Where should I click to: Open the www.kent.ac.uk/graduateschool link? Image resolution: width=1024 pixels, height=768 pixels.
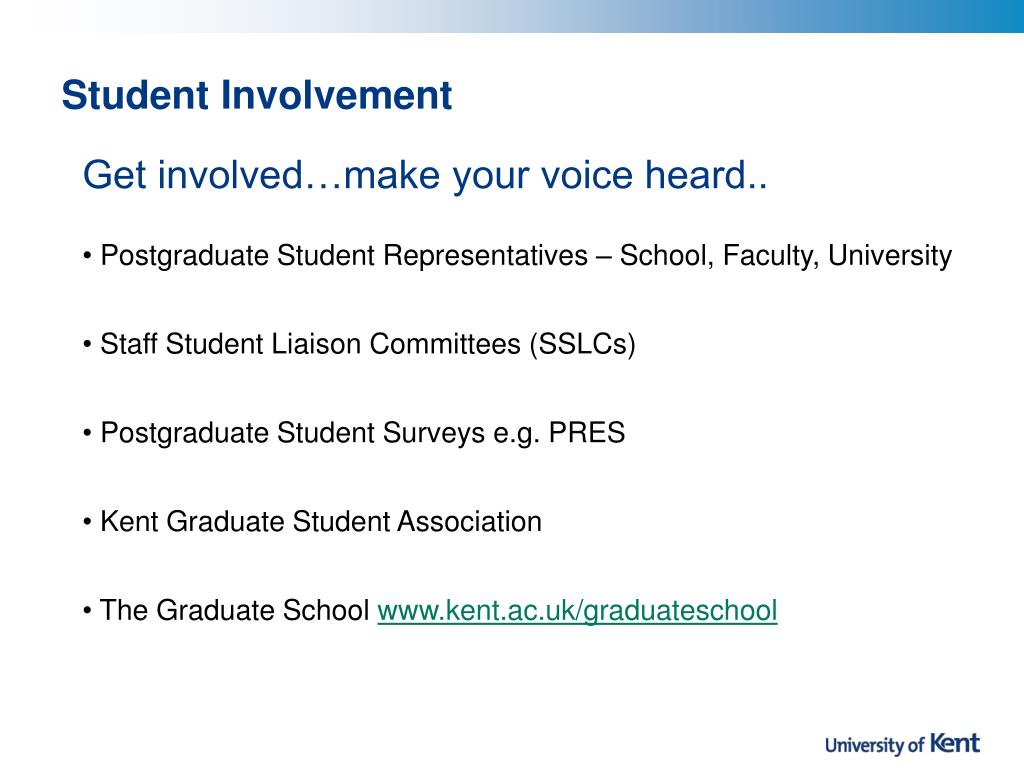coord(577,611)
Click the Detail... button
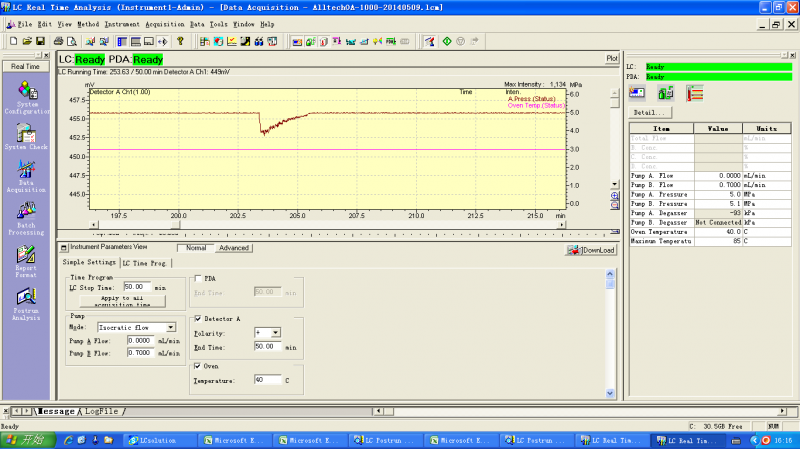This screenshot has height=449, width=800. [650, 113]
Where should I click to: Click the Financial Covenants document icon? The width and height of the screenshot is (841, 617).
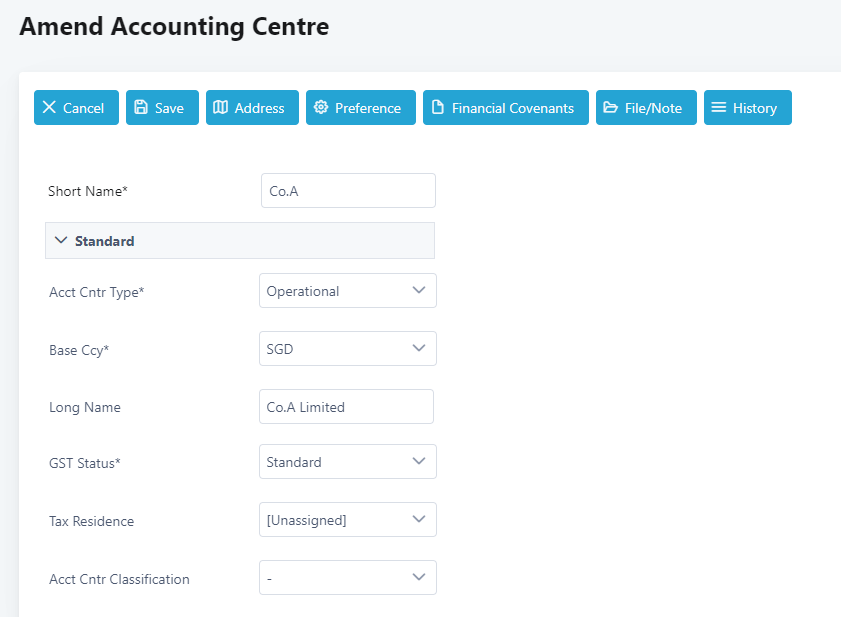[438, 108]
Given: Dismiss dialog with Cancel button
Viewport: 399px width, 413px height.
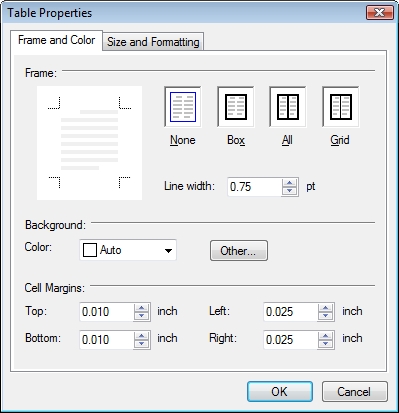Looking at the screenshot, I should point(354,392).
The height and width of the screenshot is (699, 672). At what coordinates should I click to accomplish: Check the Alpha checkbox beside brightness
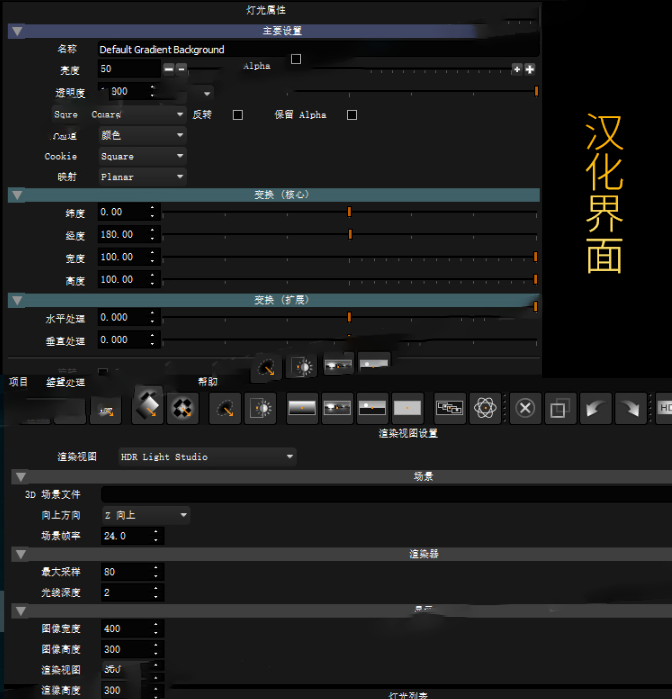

**********

**What you are asked to do**
Only the pictures are to be left out; everything else in the entries above must be duplicated exactly.

**Task result**
Where should I click to: Open the www.kent.ac.uk/graduateschool link? Image resolution: width=1024 pixels, height=768 pixels.
coord(577,611)
Click the Detail... button
This screenshot has height=449, width=800. [650, 113]
Where should I click to: Click the Financial Covenants document icon? The width and height of the screenshot is (841, 617).
[438, 108]
Given: Dismiss dialog with Cancel button
Viewport: 399px width, 413px height.
Looking at the screenshot, I should point(354,392).
The height and width of the screenshot is (699, 672). At what coordinates should I click to accomplish: Check the Alpha checkbox beside brightness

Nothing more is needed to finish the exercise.